How We Describe Immersive Learning Experiences
by Phillip Motley
Interviewing teaching faculty about the pedagogies they use in their courses has been one of my primary methods of collecting data for my exploration of immersive learning practices in higher education. With each interview, I learn more about the range and richness of experiences provided by faculty across a variety of disciplines and approaches to instruction. Although I don’t believe that specific labels or descriptions should be the primary concern, I am increasingly taking note of the nuances and subtle differences in the language used to describe pedagogies and practices.
By way of example, I offer two recent experiences: one an interview with a colleague and one related to recent work I’ve been involved with through my new role as Elon’s Faculty Fellow for Service-Learning and Community Engagement. During a recent interview with a faculty member who teaches in the Public Health Studies major at Elon, I learned about courses in the program designated as service-learning experiences and others that are defined as practicum experiences. As practicum isn’t a term typically used in the disciplines in which I teach (communication design and interactive media), I asked my colleague to explain how those courses are both similar to and different from each other. (For a thorough description of both in the context of Work Integrated Learning, see Chapter 2 of “A Practical Guide for Work-integrated Learning” produced by the Higher Education Quality Council of Ontario.) What I learned is that in many ways the experiences aren’t substantially different from each other, at least not on the surface.

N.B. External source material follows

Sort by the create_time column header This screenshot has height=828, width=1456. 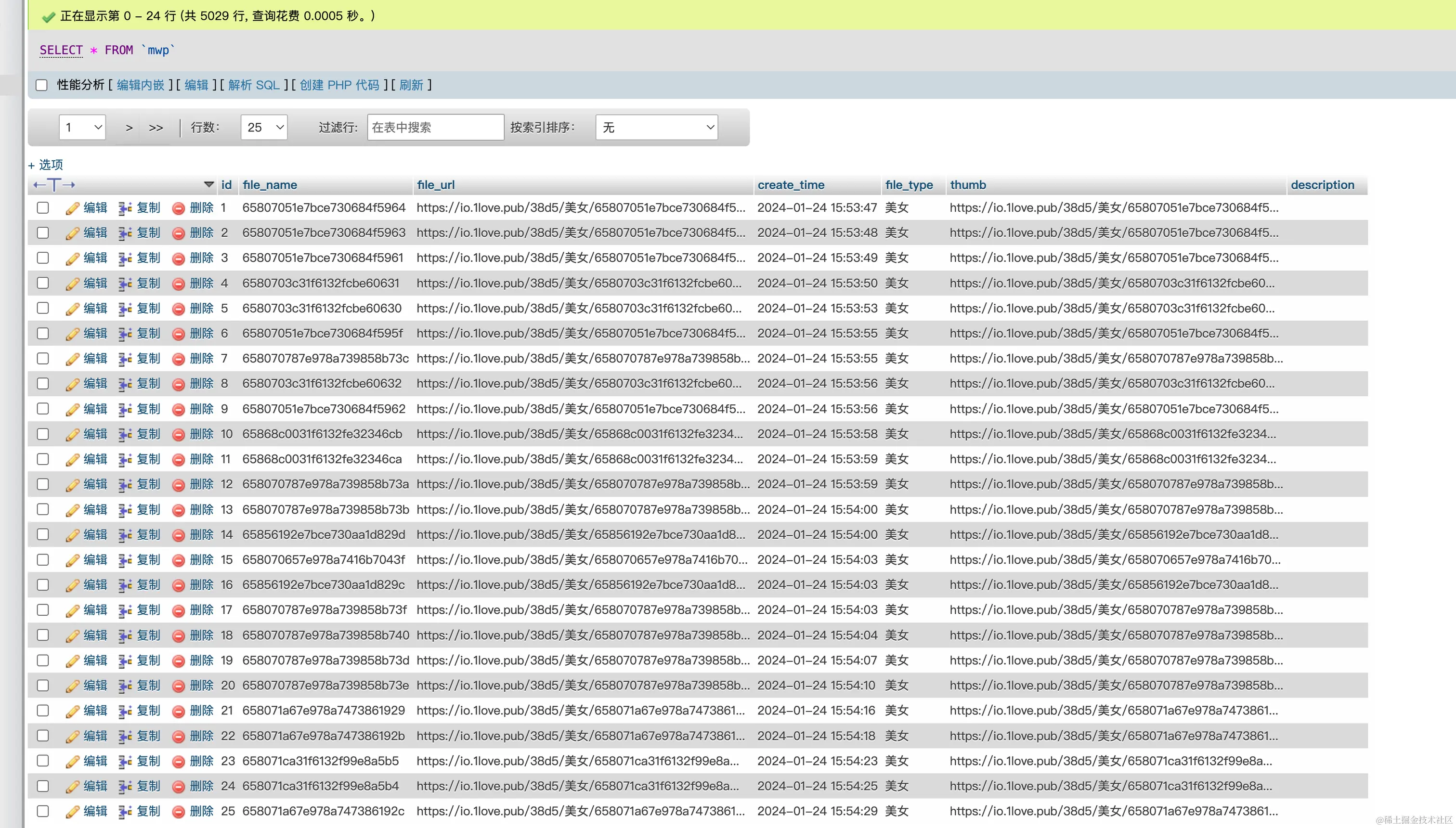791,185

Public Health practicum courses implement community engaged pedagogies in very similar ways to the courses in the program designated as service-learning. The primary difference appears to come down to the timing of their delivery. Public Health courses designated as service-learning experiences are delivered in either the fall or spring semesters. A student who enrolls in one of these courses would take it alongside other courses and must fit the learning activities—classroom- and community-based—into their weekly schedule of competing demands, assignments, and deadlines. In other words, service-learning courses in the Public Health Studies major are normally taken in conjunction with three to four other courses in a specific semester.

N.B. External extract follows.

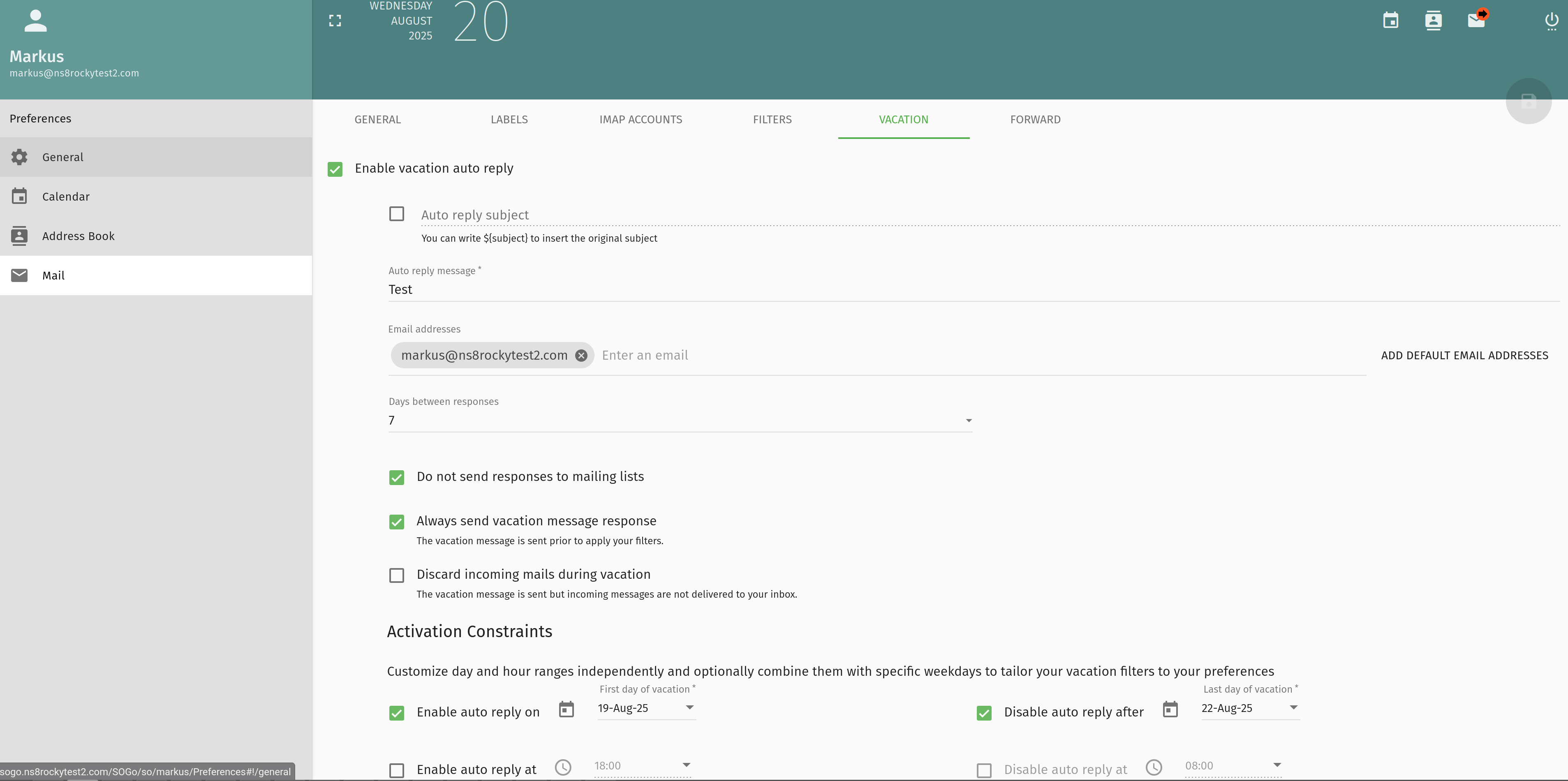Remove markus@ns8rockytest2.com email chip
Image resolution: width=1568 pixels, height=781 pixels.
(581, 356)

Practicum courses in Public Health, on the other hand, are delivered using similar pedagogies, but are only offered during Elon’s winter or summer terms so that the course is the only academic experience the student is signed up for. Though shorter in overall length (in terms of days), winter term and summer courses typically meet every day of the week for longer periods of time, which equates to a more intense learning environment. Students enrolled in practicum courses don’t have the competing demands and distractions that seem likely in a 15-week semester involving multiple courses. Are the learning experiences afforded by the practicum course better than what occurs via the service-learning course? And, if so, in what ways? I don’t have a ready answer to either question, but it does occur to me that the two experiences have notable similarities and differences relative to my working definition of immersive learning as a set of continua that can be used to describe learning experiences as being immersive and, perhaps, to what extent.
My other example involves discussions that I’ve been having recently with colleagues at Elon about how we describe community engaged learning experiences. At Elon, students are required to earn two Experiential Learning Requirements (ELR) before the graduate. ELR credits are awarded to students for completing a learning experience in one of five areas: global engagement, undergraduate research, internships, academic service-learning, and leadership. Courses that award an academic service-learning ELR credit are vetted by a committee for rigor and are then designated with “SL” in the course catalog for clarity during the course registration process. My colleagues’ and my discussions center on how to capture learning experiences that incorporate service-learning pedagogies but do not meet the required threshold for ELR designation. There is clear value in signaling the chance to earn an ELR for designated SL courses, but possibly there is also a missed opportunity with this structure in that we don’t formally recognize through a designation all of the other learning experiences that involve community engagement in some way. If the ELR credit isn’t the only thing of value in play in this system, and I don’t think anyone believes that, then do we need words, terms, or acronyms of some sort that can be used to further designate when community engagement is a significant aspect of how a course will be taught?
Given these examples, it seems possible to me that we need better methods to capture, quantify, and describe the types of learning experiences that we offer students that clearly communicate the ways in which they will learn. Regardless of the primary pedagogical approach and whether or not it crosses into territory related to immersive learning, it seems like the more explicit we can be in our descriptions, the easier it would be for students to find themselves engaged in learning experiences that best fit their needs. This line of thinking reminds me of the ongoing discussion that my colleagues in global education are having about what constitutes an international or global learning experience and what the real difference between study abroad and study away may be beyond the obvious one of a border crossing. The COVID-19 pandemic appears to have sharpened the focus on the discussion of location versus engagement as part of that conversation. I wonder what might motivate higher education to give serious attention to making the pedagogical nuances that are part of other experiential learning practices more explicit—in my particular case, ones that incorporate immersion.
Phillip Motley, associate professor of communication design, is the 2019-2021 Center for Engaged Learning Scholar. His CEL Scholar project focuses on immersive learning.